Source records:
====================

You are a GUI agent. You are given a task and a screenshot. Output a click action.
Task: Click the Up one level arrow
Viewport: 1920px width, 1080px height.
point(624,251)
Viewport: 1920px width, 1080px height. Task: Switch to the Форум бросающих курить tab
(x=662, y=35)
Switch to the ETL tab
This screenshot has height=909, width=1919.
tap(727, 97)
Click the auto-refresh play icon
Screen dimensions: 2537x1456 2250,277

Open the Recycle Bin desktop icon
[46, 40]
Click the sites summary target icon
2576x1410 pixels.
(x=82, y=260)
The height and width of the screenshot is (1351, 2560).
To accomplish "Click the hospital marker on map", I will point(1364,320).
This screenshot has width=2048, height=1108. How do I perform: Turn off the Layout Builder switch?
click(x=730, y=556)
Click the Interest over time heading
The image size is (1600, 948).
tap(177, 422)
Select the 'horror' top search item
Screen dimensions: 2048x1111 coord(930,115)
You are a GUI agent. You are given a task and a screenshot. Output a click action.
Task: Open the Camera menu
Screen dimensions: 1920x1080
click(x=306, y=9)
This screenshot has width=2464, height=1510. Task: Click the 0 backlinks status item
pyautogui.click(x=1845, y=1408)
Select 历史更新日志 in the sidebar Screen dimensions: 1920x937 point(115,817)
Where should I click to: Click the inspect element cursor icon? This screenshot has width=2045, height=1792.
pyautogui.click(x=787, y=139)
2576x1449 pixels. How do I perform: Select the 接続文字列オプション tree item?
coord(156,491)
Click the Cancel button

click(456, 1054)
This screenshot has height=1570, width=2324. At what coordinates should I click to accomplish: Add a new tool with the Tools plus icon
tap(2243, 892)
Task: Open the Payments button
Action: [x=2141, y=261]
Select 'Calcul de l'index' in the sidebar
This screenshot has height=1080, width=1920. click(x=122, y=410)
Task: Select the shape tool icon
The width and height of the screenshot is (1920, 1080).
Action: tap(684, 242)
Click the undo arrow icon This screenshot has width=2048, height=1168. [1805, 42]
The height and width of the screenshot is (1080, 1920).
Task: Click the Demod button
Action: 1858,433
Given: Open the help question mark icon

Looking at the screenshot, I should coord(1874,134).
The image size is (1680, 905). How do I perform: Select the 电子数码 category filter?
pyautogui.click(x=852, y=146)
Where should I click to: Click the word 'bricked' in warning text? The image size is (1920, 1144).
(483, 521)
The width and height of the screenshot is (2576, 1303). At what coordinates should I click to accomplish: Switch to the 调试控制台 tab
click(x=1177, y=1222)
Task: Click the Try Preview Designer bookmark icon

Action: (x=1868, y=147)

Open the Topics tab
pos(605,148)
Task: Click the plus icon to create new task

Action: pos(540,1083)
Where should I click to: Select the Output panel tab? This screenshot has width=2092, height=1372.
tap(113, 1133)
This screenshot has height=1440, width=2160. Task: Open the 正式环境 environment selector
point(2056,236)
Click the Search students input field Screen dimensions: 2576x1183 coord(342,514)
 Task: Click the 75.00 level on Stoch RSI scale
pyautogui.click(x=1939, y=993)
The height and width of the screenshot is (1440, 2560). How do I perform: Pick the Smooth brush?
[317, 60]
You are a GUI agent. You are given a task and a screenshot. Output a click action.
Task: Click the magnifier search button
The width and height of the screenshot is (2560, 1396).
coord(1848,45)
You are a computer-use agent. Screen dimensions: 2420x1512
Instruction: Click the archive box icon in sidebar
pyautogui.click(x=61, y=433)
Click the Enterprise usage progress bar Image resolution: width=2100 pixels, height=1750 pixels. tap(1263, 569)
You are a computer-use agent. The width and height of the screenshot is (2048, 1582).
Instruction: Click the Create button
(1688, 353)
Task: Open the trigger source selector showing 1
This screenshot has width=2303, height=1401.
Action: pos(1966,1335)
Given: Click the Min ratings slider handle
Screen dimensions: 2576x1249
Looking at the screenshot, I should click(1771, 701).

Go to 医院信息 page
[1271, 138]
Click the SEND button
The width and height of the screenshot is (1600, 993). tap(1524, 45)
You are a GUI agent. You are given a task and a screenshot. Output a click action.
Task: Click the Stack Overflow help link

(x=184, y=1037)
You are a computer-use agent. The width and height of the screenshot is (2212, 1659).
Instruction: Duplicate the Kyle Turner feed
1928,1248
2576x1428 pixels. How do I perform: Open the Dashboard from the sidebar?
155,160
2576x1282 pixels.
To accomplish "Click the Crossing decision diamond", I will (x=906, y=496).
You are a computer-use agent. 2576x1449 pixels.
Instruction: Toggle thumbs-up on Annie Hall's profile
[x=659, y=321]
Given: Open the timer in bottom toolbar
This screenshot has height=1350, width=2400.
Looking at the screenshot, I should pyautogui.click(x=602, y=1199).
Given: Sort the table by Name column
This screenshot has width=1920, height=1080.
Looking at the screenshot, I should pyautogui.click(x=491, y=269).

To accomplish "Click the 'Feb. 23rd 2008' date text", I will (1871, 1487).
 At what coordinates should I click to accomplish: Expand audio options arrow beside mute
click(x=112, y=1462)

====================

TASK BRIEF: Give back, exactly as written, the stretch from the line with "This screenshot has width=2048, height=1108." through the line with "Task: Open the Camera menu", and no other lines from the records above.

RESPONSE TO THIS EXERCISE:
This screenshot has width=2048, height=1108. How do I perform: Turn off the Layout Builder switch?
click(x=730, y=556)
Click the Interest over time heading
The image size is (1600, 948).
tap(177, 422)
Select the 'horror' top search item
Screen dimensions: 2048x1111 coord(930,115)
You are a GUI agent. You are given a task and a screenshot. Output a click action.
Task: Open the Camera menu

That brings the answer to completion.